From Rifle Falls, I drove 300 kilometers to Gunnison to see the Black Canyon of the Gunnison River National Park.  What an amazing sight!  The canyon contains some of the steepest cliffs, oldest rock, and craggiest spires in North America.  The Black Canyon is incredibly deep and sheer, with plunging cliffs, soaring buttresses and a thundering river.  At its highest point, the canyon rim drops 830 meters to the river.

vew of Gunnison River (2)

Figure 4:  Black Canyon of Gunnison River National Park

 vew of Gunnison River (1)

Figure 5: Black Canyon of Gunnison River National Park

 

San Juan Mountains

From Gunnnison I drove southeast through the San Juan Mountains, part of the Rocky Mountain range.  With elevations more than 4360 meters, the mountains provide stunning views of the mountain range and surrounding valleys.  Much of the land is protected as a National Forest, and certain areas are designated Wilderness areas where development is prohibited and human activity is limited.  This is done to preserve the beauty of the area and to protect the delicate plants and animals that live there. 

 View of San Juan Mountains

 

Figure 6: View of San Juan Mountains.

Great Sand Dunes National Park

My next stop was the Great Sand Dunes National Park, 232 kilometers southeast of Gunnison.  As much as 228 meters high, the dunes were formed by erosion of surrounding mountains that creates an unusual high-altitude desert environment. The sand surface can reach 65 degrees C on a summer afternoon, or drop to minus 29 degrees C on a winter night.   Park visitors enjoy hiking, sand sledding, splashing in Medano Creek

Great Sand Dunes National Park-Medano Creek

Figure 7: Great Sand Dunes National Park-Medano Creek.

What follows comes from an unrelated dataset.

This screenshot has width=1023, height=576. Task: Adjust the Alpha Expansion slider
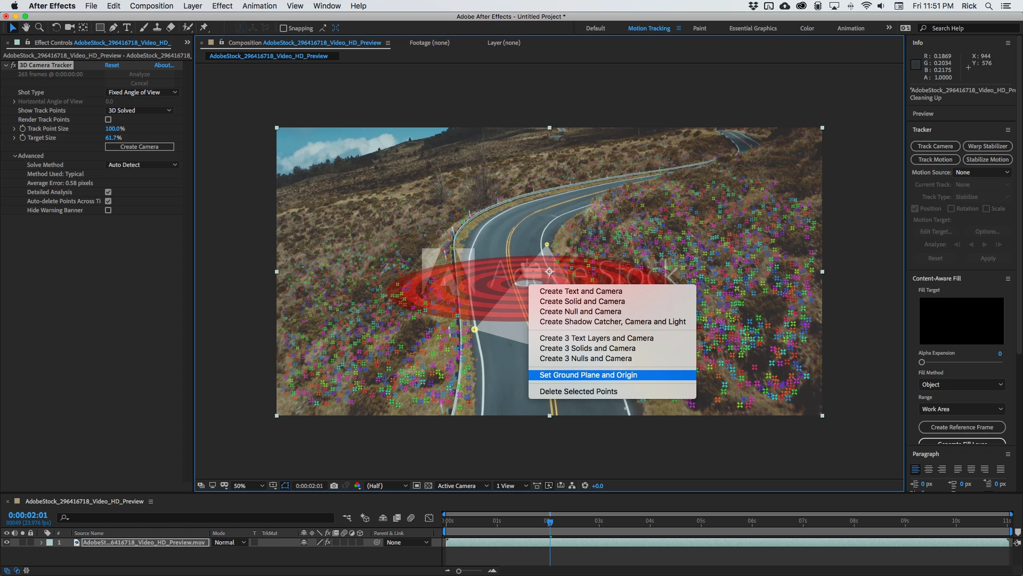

 Great Sand Dunes National Park-Medano Creek.

 

Figure 8: Great Sand Dunes National Park-Medano Creek.

Pike’s Peak

 Towering more than 4300 meters above sea level, Pike’s Peak is one of the tallest mountains in the Rocky Mountain range.  Visitors cqn drive their cars up a steep and windy road to the top of Pike’s Peak, but I choose to ride the Pike’s Peak cog railway.  Since 1891 the railway has carried visitors to the summit.  This 3 hour and 10 minute trip spans over 8.9 miles of track through pine forests and alpine tundra.  Travelers are rewarded with stunning views at the top of Pikes Peak.

Pikes Peak Cog Railway

Figure 9:  Pike’s Peak Cog Railway.

View of Pikes Peak

Figure 10: View of Pike’s Peak

Denver

The last stop of my trip was Denver, the capital of the state of Colorado and also the state’s largest city.  Denver is nicknamed the Mile-High City because its official elevation is exactly one mile or 5,280 feet (1,609.3 m) above sea level, making it one of the highest major cities in the United States.[i]  My friend Paul Brunson led me on a nice walking tour of the city, with stops at the State Capitol building and the Denver Convention Center, home of the Big Blue Bear sculpture that peeks into the Convention Center.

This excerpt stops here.